- Born: January 3, 1950 (age 76) South Gyeongsang Province, South Korea
- Education: Kyung Hee University
- Writing career
- Language: Korean

Korean name
- Hangul: 정호승
- Hanja: 鄭浩承
- RR: Jeong Hoseung
- MR: Chŏng Hosŭng

= Jeong Ho-seung =

South Korean poet (born 1950)

Jeong Hoseung, also Jeong Ho-seung (born 1950), is a popular South Korean poet.

==Life==
Born in South Gyeongsang Province in 1950, Jeong Hoseung grew up in Daegu, and graduated with a degree in Korean literature from Kyung Hee University. That same year, he began to contribute to the literary magazine 반시(反詩) (Against Poetry), and published his first novel, Memorial Service (위령제, 1982). He was the winner of the Tenth Dong Seo Literary Prize in 1997, also winning the Sowol Poetry Prize
==Career==
Jeong's themes include societal schisms, poverty and alienation, but his work is noted to present these themes with lyrical grace and innocence that removes any trace of hectoring. Jeong intentionally focuses on suffering in the hope that in despair some hope can be found and that this can become the basis for a more successful future. The poet also depicts the resentment and enmity that stirs in the hearts of farmers and workers whose very roots have been taken from them in a sterile South Korean society, and their attempts to resist and overcome these conditions. He spoke for the masses and took as his poetic duty, praising people for their willful and courageous attitude toward life and helping them believe in their future.

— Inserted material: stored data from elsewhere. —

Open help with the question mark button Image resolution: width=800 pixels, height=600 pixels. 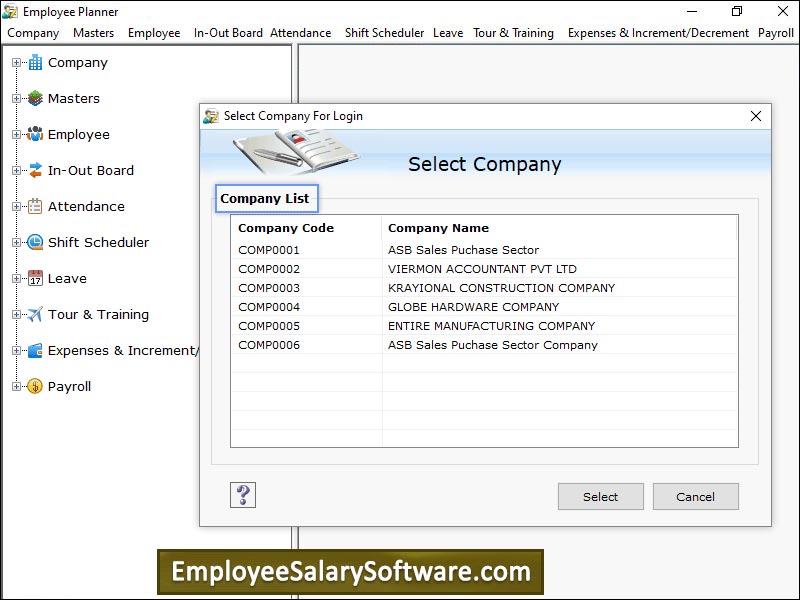(243, 495)
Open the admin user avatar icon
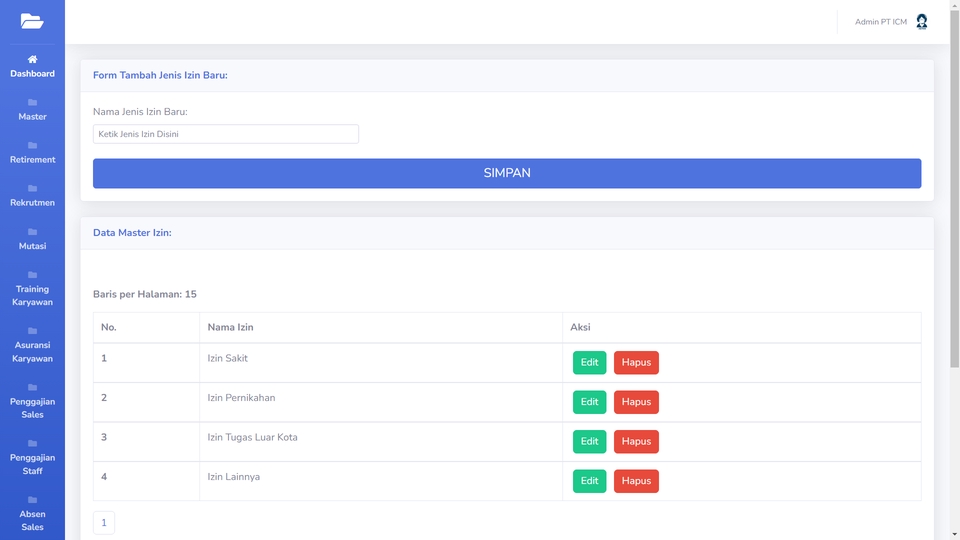Image resolution: width=960 pixels, height=540 pixels. (921, 21)
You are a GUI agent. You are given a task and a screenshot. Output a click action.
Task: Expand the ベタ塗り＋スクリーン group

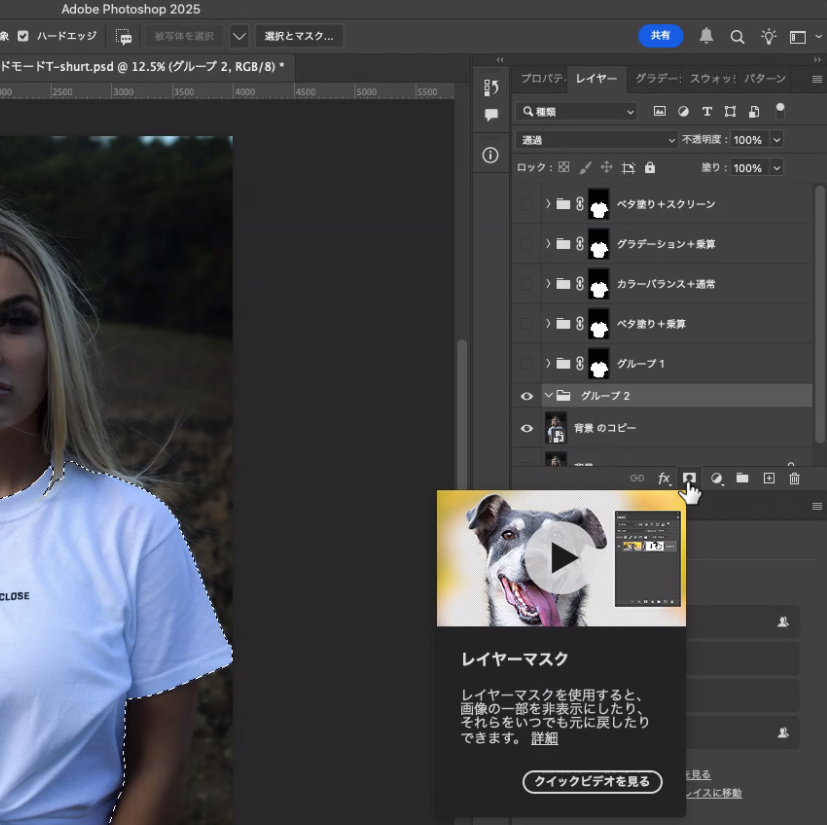[x=548, y=204]
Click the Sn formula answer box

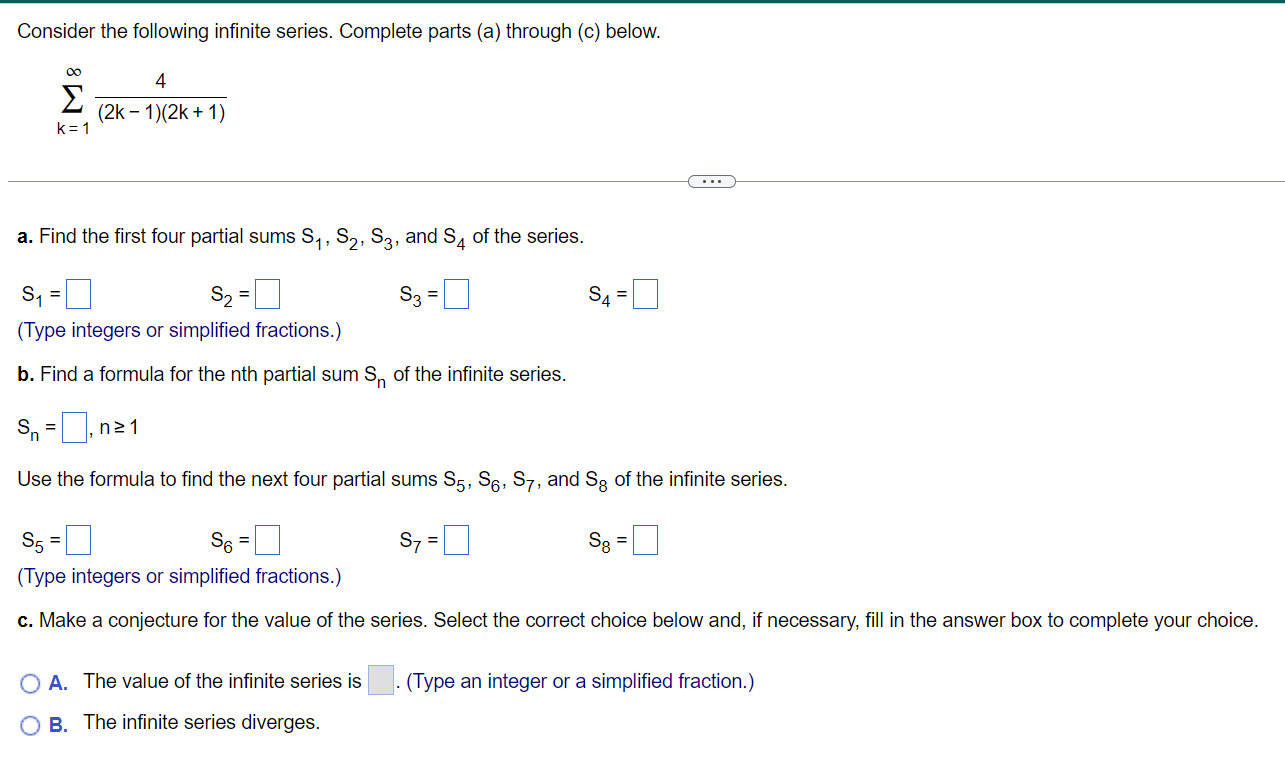click(x=72, y=426)
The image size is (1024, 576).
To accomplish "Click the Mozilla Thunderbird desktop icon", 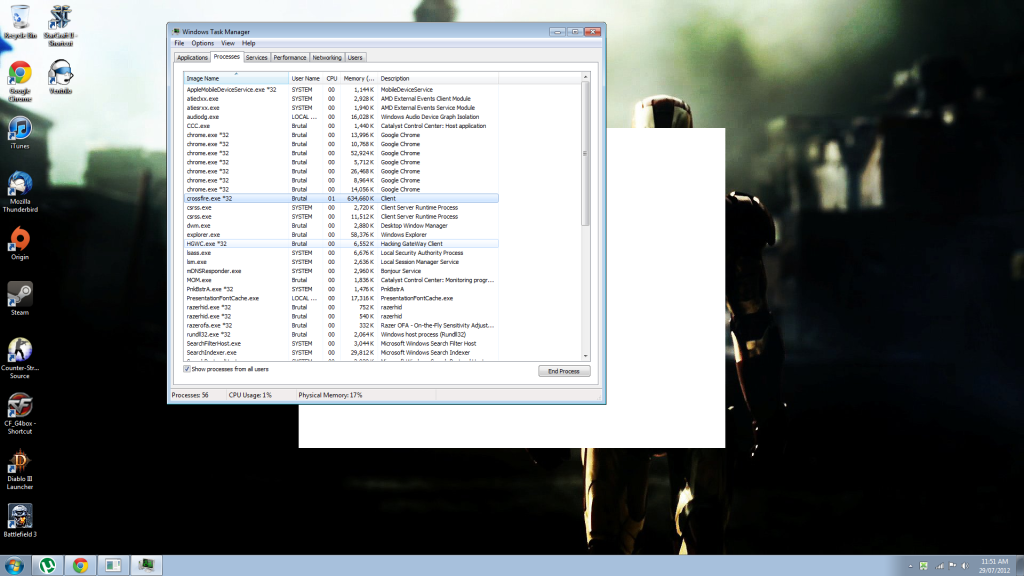I will tap(20, 185).
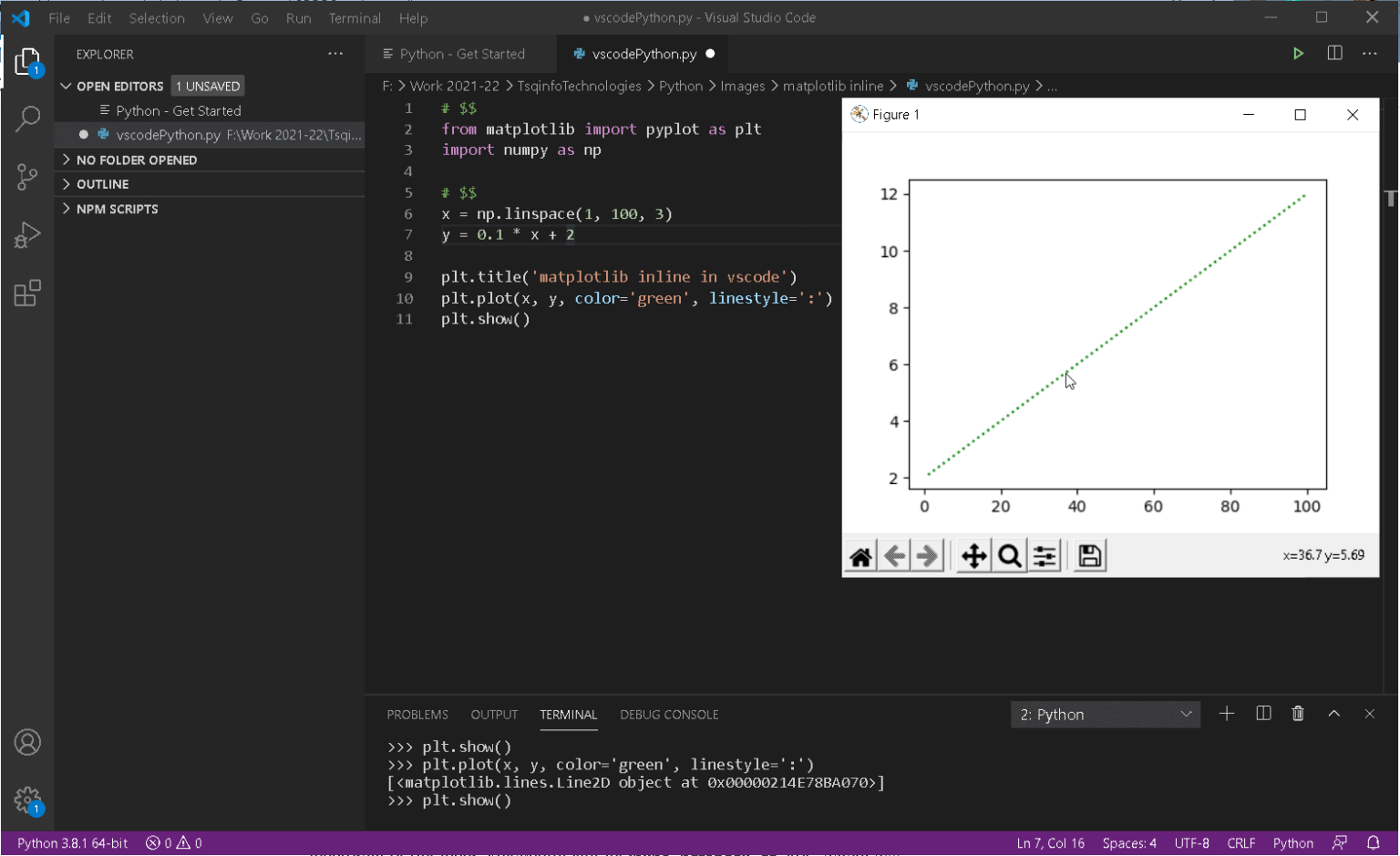The width and height of the screenshot is (1400, 856).
Task: Toggle zoom-to-rectangle on the figure
Action: [1008, 554]
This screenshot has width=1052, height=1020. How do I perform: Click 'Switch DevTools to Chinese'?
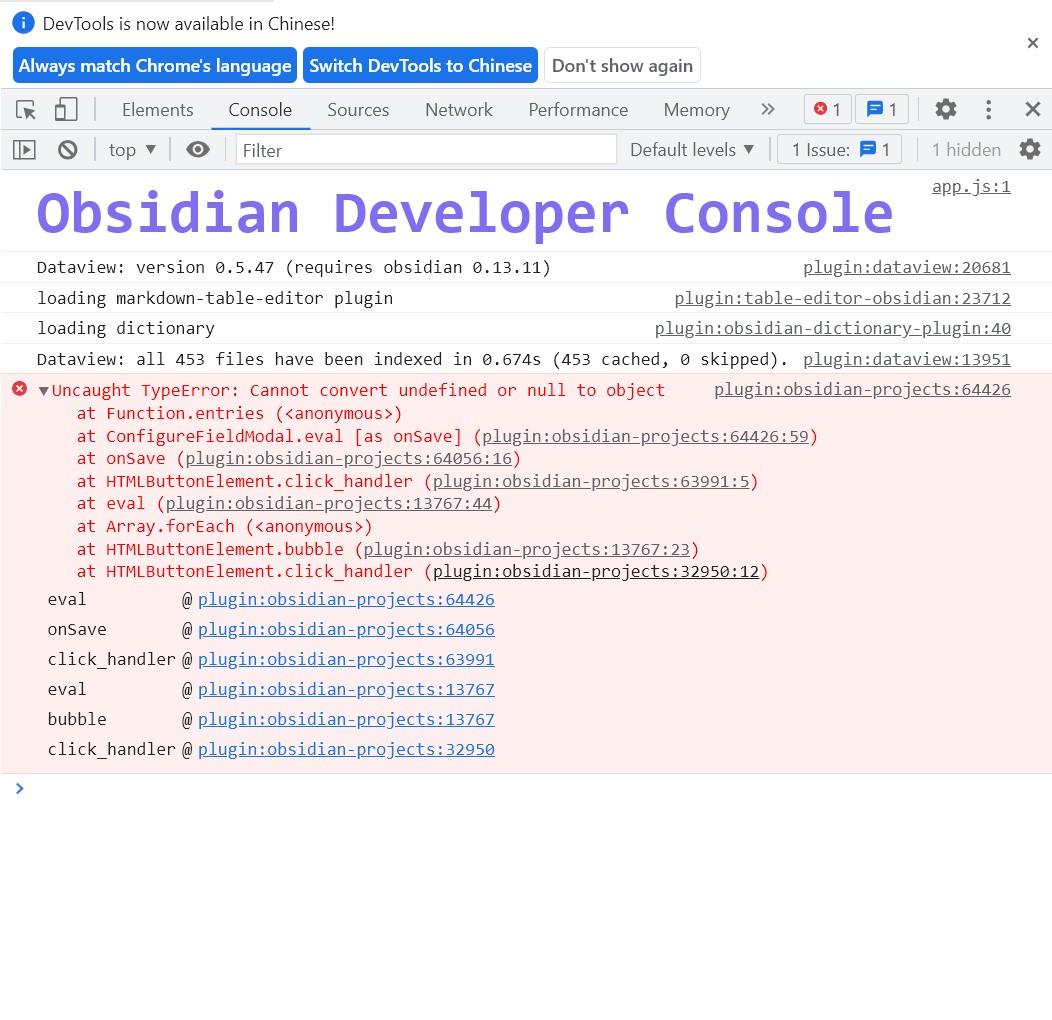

Jeong Hoseung's style of writing has often been described as being similar to traditional Korean folk songs or popular ballads.

==Selected works==
===Works in Korean (partial)===
====Poetry collections====
- Sorrow to Joy (슬픔이 기쁨에게, 1979)
- Jesus in Seoul (서울의 예수, 1982)
- Sunrise Letter (새벽편지, 1987)
- The Stars Are Warm (별들은 따뜻하다, 1990)
- The Unshakable Reed (흔들리지 않는 갈대, 1991)
- Die in Love (사랑하다가 죽어버려라, 1997)
- Because I Am Lonely, I Am Human (외로우니까 사람이다, 1998)
- When Tears Come, Take the Train (눈물이 나면 기차를 타라, 1999)
- The Person I Love (내가 사랑하는 사람)
- For This Short Time (이 짧은 시간 동안, 2004)
- Embrace (포옹, 2007)
- The Cost of Rice (밥값, 2010)
- Wayfaring (여행, 2013)
- To the Daffodil (수선화에게, 2015)
- A Letter Not Sent (부치치 않은 편지, 2016) - bilingual (English and Korean) ISBN 9781624120800
- Though Flowers Fall I Have Never Forgotten You (꽃이 져도 나는 너를 잊은 적 없다, 2016) - bilingual (English and Korean)
- I Refuse Hope (나는 희망을 거절한다, 2017)

====Children's books====
- The Magpie That Flew to the Sea (바다로 날아간 까치, 1996)
- The Sorrows of Emily Jong (에밀레종의슬픔)

===Works in Translation===
- Five poems in Azalea: Journal of Korean Literature and Culture (2011) - translated by Mia You
- "Snail" in Alchemy: Journal of Translation (2012) - translated by Mia You
- "South Han River" in Alchemy: Journal of Translation (2012) - translated by Mia You
- Though Flowers Fall I Have Never Forgotten You: The Collected Poems of Jeong Ho-seung (2016) - translated by Brother Anthony of Taizé and Susan Hwang (ISBN 9781624120824)
- Loving (연인, 2020) - translated by Brother Anthony of Taizé (ISBN 9781624121425)
- Lonesome Jar: Poetic Fables (항아리, 2020) - translated by Brother Anthony of Taizé (ISBN 9781624121432)

==Awards==
- Hankook Ilbo New Spring Literary Contest (1972)
- Sowol Poetry Prize (1989)
- Chosun Ilbo New Spring Literary Contest (1973)
- Daehan Daily New Spring Literary Contest (1973)
- Chosun Ilbo New Spring Literary Contest (1982)
- Jeong Jiyong Literature Prize (2000) - for "Heaven's Net" (하늘의 그물)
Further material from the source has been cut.